Line count for "computer": state how many lines of the data below include it, and output nothing more.

**********

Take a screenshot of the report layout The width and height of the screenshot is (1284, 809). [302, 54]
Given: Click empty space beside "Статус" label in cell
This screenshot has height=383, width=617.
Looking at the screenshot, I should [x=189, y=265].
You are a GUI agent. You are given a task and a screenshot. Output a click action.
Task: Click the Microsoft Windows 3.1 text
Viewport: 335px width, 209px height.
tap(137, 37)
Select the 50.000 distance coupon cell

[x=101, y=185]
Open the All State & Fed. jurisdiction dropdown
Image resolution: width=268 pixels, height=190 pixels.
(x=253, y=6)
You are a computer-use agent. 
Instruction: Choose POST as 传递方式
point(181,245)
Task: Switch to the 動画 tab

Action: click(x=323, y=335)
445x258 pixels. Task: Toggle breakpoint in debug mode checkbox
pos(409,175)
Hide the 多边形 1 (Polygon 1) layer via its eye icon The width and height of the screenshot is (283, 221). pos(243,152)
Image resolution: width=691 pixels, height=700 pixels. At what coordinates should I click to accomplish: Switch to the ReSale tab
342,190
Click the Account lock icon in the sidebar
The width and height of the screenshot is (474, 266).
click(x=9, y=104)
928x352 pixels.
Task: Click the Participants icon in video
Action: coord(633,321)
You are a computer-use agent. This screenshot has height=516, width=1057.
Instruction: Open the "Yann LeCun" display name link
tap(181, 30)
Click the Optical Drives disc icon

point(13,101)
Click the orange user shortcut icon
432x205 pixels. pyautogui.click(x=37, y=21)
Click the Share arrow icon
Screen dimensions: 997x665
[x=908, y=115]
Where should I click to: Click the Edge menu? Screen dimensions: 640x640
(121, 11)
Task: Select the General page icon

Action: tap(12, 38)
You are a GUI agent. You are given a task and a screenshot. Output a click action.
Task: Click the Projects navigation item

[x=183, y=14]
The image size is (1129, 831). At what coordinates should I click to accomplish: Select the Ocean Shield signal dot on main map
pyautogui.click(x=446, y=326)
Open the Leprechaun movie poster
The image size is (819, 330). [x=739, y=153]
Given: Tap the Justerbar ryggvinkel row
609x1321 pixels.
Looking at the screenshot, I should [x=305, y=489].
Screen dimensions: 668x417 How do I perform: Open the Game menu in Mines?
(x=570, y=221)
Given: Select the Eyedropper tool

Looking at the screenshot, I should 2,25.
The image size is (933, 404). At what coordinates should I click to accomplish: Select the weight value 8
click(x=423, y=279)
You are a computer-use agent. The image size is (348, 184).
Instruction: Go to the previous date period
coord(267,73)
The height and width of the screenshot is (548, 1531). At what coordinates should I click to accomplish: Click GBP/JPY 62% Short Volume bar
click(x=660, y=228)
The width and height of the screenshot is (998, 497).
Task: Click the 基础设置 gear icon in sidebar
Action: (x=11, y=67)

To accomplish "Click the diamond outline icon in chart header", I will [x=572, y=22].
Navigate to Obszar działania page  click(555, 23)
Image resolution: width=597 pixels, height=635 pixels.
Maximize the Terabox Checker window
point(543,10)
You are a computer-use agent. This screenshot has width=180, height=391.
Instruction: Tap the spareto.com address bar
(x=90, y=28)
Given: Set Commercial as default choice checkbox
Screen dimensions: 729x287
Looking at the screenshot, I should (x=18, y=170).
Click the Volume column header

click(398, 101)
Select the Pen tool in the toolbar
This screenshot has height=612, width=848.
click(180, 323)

**********

**Result of the exercise**
4